AustralianSuper delivers ‘balanced’ returns

AustralianSuper’s members who have invested in the fund’s ‘Balanced’ option are reaping the rewards, with a statement revealing returns of 8.22 per cent for the 2023 financial year.
The announcement comes as the fund hit $300 billion in member assets under management (AUM) and is expected to reach over $500 billion in the next four to five years. In the last 12 months, the fund has already seen over $20 billion in annual net inflows of members’ retirement savings.
AustralianSuper’s Chief Investment Officer, Mark Delaney, said the fund managed to withstand ongoing economic difficulties and market volatility through a defensive position, as well as the strong-performing result.
“The rebound in investment performance this financial year is an important reminder to look past short-term investment returns and focus on consistent long-term performance,” he said.
“The recovery in returns has been driven by strong growth in equity markets globally, with the performance of the technology sector a key driver. Overall, investment market returns have been better than we expected and economic growth has proved relatively resilient with consumer spending holding up well over the year.
“But as we look forward, we still believe there are significant challenges ahead in the global economy and have positioned the portfolio to respond to these and to take advantage of opportunities that will likely present themselves as we progress through the cycle.
“Over the year, we have also responded to a variety of significant investment challenges, including write downs in some property assets to account for falling values.”
Data from AustralianSuper shows that investing in the Balanced option for the past 20 years to 30 June 2023 would have more than quadrupled members’ retirement savings. The fund says over 90 per cent of members are currently invested in the Balanced option.
“There are challenges ahead in the higher interest rate environment and there are headwinds to economic growth, and while inflation is abating it still remains above central bank targets,” Delaney said.
“Our overall outlook suggests that we will continue to see weaker economic growth, continued volatility in investment markets and moderate returns over the next few years. This will benefit patient investors like AustralianSuper who can invest across the long-term economic cycle.”









Is this the same so-called ‘balanced’ fund that not long ago held just 8% in cash and fixed interest?
Dear Financial Newswire,
Trying not to sound too inflammatory, I don’t quite understand the duality in the hypocrisy of your articles this morning.
You wrote one article titled ‘Unlisted investments create valuation challenges’ but then wrote the above article boasting about the 12-month results of the ‘Balanced’ option within AustralianSuper. You quote Mark Delaney; “to withstand ongoing economic difficulties and market volatility through a defensive position, as well as the strong-performing result,” yet AustralianSuper has 20% of its balanced portfolio in Unlisted Infrastructure/Property.

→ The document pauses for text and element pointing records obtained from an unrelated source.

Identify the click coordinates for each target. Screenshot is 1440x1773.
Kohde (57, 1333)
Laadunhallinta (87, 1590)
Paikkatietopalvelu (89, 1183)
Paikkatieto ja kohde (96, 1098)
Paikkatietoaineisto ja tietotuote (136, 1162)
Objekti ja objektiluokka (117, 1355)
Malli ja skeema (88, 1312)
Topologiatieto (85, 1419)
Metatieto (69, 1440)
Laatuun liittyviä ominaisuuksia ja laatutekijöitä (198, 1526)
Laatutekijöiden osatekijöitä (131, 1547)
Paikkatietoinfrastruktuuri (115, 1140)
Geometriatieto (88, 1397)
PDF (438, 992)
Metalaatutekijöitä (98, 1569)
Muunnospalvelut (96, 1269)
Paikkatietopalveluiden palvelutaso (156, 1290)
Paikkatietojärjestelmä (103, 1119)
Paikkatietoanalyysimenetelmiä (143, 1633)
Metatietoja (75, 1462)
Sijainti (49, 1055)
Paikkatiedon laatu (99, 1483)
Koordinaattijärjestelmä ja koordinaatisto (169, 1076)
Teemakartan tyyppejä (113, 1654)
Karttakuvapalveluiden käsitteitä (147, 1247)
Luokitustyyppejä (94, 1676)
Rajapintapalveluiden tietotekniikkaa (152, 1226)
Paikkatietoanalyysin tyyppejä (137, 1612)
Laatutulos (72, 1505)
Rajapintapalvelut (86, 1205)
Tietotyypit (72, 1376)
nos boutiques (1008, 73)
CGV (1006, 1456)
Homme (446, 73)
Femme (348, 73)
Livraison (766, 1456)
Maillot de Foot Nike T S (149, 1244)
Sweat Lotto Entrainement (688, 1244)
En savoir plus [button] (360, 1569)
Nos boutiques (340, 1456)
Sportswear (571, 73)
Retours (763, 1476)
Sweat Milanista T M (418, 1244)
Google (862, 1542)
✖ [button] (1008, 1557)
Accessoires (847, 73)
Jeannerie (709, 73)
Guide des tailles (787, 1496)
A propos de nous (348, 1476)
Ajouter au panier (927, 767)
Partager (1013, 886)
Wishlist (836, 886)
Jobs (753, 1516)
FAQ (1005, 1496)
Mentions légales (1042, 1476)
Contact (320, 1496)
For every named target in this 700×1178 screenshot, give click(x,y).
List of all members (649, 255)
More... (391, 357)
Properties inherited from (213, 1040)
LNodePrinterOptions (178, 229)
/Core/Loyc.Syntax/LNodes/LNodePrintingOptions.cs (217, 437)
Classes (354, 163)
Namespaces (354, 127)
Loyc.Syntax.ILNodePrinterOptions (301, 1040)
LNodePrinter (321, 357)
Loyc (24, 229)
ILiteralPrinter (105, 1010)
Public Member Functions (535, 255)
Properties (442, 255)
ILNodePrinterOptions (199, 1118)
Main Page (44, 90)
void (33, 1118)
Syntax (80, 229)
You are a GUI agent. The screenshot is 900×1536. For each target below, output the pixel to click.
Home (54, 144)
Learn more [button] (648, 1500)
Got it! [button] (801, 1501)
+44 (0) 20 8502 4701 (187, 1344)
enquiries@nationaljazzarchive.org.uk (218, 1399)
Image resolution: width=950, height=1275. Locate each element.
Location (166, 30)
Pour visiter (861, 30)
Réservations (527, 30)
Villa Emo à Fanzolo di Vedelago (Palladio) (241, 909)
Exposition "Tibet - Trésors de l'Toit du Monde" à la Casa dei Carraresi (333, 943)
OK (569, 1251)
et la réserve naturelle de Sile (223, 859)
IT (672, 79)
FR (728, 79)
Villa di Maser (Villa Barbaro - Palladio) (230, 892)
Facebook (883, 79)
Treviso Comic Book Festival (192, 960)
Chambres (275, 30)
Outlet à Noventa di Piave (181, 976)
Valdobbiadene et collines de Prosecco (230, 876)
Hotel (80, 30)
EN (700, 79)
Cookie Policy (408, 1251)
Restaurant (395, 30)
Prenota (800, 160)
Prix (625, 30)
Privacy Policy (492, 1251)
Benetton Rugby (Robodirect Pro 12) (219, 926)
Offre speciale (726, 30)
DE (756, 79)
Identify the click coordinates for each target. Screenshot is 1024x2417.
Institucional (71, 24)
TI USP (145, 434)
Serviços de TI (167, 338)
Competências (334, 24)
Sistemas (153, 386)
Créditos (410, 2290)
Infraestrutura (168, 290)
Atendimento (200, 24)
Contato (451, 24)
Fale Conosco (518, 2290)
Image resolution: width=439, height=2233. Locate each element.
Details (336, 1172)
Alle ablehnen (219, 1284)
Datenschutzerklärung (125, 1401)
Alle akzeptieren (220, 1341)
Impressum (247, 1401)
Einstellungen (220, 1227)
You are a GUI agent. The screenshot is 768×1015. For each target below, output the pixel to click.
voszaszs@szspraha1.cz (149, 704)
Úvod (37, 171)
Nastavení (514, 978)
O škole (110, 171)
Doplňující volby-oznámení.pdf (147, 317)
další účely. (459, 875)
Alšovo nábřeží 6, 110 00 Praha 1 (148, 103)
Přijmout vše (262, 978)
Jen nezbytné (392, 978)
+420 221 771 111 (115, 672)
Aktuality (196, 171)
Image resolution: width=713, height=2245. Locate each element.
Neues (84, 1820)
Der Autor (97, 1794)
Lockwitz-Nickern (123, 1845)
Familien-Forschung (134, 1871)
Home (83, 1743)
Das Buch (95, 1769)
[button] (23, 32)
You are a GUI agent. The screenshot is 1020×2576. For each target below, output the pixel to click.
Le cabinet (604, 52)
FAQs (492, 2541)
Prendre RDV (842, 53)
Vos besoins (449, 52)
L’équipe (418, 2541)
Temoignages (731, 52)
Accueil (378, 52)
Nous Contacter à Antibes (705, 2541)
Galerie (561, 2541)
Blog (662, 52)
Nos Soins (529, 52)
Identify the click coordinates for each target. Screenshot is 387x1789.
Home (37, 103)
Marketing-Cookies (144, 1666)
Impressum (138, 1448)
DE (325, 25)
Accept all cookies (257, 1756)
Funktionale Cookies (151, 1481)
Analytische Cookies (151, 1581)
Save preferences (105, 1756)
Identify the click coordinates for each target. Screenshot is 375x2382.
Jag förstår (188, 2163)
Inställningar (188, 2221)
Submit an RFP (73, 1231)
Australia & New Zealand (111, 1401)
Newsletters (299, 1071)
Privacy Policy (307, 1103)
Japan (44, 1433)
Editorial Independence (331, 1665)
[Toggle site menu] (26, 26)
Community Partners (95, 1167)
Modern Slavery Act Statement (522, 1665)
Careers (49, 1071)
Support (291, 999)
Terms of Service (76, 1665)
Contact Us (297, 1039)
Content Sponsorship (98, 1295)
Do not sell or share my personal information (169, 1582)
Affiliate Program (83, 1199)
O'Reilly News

I can infer all readers would love to understand your logic with this morning’s articles.
Kind regards,
Juno
Good luck to the members in the fund 10 years from now when they write down the unlisted asset valuations or have to sell a few. The giant Ponzi scheme rolls on but for how long. People still believe that these guys have some sort of elevated skill for asset allocation over and above the guys running funds in retail land. We have a lot of Warren Buffetts in this country and they all somehow work for industry funds.
Australia has the most useless Unlisted Asset valuations of any major Superannuation sector globally.
Haven’t ISA absolutely rorted our useless valuation rules.
Along with utter lies of Asset Allocations with up to 94% Growth Assets as so called Balamced funds.
And given ASIC & APRA do nothing about it.
REGULATORY CAPTURE CORRUPTION AT ITS WORST.